Word and item position data
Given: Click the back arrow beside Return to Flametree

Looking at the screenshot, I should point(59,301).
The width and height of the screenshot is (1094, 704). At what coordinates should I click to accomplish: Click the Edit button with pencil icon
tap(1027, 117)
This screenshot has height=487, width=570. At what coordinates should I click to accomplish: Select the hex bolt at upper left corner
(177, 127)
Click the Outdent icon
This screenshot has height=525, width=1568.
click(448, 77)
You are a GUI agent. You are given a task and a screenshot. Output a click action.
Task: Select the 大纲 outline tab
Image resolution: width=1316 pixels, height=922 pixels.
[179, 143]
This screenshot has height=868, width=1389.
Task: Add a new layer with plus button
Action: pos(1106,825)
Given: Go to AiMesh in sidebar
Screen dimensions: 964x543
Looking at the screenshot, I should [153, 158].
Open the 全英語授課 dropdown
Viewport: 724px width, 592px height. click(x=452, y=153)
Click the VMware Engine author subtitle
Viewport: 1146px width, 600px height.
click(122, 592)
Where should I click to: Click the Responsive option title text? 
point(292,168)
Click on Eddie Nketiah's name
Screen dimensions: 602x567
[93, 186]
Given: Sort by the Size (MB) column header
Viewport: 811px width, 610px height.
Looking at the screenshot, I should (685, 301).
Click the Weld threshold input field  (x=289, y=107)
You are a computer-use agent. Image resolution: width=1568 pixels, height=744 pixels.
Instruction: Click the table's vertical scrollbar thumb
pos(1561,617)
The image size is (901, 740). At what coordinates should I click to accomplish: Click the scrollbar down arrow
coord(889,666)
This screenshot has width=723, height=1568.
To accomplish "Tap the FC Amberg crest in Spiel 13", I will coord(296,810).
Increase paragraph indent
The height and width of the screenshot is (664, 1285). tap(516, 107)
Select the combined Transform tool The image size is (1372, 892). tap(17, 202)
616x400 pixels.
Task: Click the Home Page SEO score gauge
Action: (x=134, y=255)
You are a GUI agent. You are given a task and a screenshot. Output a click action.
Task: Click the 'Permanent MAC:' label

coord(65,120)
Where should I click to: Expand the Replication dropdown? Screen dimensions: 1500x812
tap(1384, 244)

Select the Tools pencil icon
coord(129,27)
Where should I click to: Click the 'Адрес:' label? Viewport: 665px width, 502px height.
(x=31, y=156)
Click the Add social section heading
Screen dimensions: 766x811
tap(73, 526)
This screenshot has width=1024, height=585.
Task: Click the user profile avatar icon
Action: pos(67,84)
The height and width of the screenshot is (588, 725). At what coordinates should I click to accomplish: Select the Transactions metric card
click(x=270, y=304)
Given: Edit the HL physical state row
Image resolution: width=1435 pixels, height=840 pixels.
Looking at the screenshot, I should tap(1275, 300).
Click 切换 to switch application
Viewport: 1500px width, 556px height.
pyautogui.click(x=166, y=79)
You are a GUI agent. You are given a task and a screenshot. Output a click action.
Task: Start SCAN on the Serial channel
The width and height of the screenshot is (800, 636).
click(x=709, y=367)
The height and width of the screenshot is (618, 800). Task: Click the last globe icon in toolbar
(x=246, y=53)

Your task
Switch every "GUI agent" in the listing above to "screen agent" and write out the full listing again with nothing else changed.

Solution to the problem
Given: Click the back arrow beside Return to Flametree

Looking at the screenshot, I should point(59,301).
The width and height of the screenshot is (1094, 704). At what coordinates should I click to accomplish: Click the Edit button with pencil icon
tap(1027, 117)
This screenshot has height=487, width=570. At what coordinates should I click to accomplish: Select the hex bolt at upper left corner
(177, 127)
Click the Outdent icon
This screenshot has height=525, width=1568.
click(448, 77)
You are a screen agent. You are given a task and a screenshot. Output a click action.
Task: Select the 大纲 outline tab
Image resolution: width=1316 pixels, height=922 pixels.
[179, 143]
This screenshot has height=868, width=1389.
Task: Add a new layer with plus button
Action: pos(1106,825)
Given: Go to AiMesh in sidebar
Screen dimensions: 964x543
Looking at the screenshot, I should [153, 158].
Open the 全英語授課 dropdown
Viewport: 724px width, 592px height. click(x=452, y=153)
Click the VMware Engine author subtitle
Viewport: 1146px width, 600px height.
click(122, 592)
Where should I click to: Click the Responsive option title text? 
point(292,168)
Click on Eddie Nketiah's name
Screen dimensions: 602x567
[93, 186]
Given: Sort by the Size (MB) column header
Viewport: 811px width, 610px height.
Looking at the screenshot, I should (685, 301).
Click the Weld threshold input field  (x=289, y=107)
You are a computer-use agent. Image resolution: width=1568 pixels, height=744 pixels.
Instruction: Click the table's vertical scrollbar thumb
pos(1561,617)
The image size is (901, 740). At what coordinates should I click to accomplish: Click the scrollbar down arrow
coord(889,666)
This screenshot has width=723, height=1568.
To accomplish "Tap the FC Amberg crest in Spiel 13", I will coord(296,810).
Increase paragraph indent
The height and width of the screenshot is (664, 1285). tap(516, 107)
Select the combined Transform tool The image size is (1372, 892). tap(17, 202)
616x400 pixels.
Task: Click the Home Page SEO score gauge
Action: (x=134, y=255)
You are a screen agent. You are given a task and a screenshot. Output a click action.
Task: Click the 'Permanent MAC:' label

coord(65,120)
Where should I click to: Expand the Replication dropdown? Screen dimensions: 1500x812
tap(1384, 244)

Select the Tools pencil icon
coord(129,27)
Where should I click to: Click the 'Адрес:' label? Viewport: 665px width, 502px height.
(x=31, y=156)
Click the Add social section heading
Screen dimensions: 766x811
tap(73, 526)
This screenshot has width=1024, height=585.
Task: Click the user profile avatar icon
Action: pos(67,84)
The height and width of the screenshot is (588, 725). At what coordinates should I click to accomplish: Select the Transactions metric card
click(x=270, y=304)
Given: Edit the HL physical state row
Image resolution: width=1435 pixels, height=840 pixels.
Looking at the screenshot, I should tap(1275, 300).
Click 切换 to switch application
Viewport: 1500px width, 556px height.
pyautogui.click(x=166, y=79)
You are a screen agent. You are given a task and a screenshot. Output a click action.
Task: Start SCAN on the Serial channel
The width and height of the screenshot is (800, 636).
click(x=709, y=367)
The height and width of the screenshot is (618, 800). Task: Click the last globe icon in toolbar
(x=246, y=53)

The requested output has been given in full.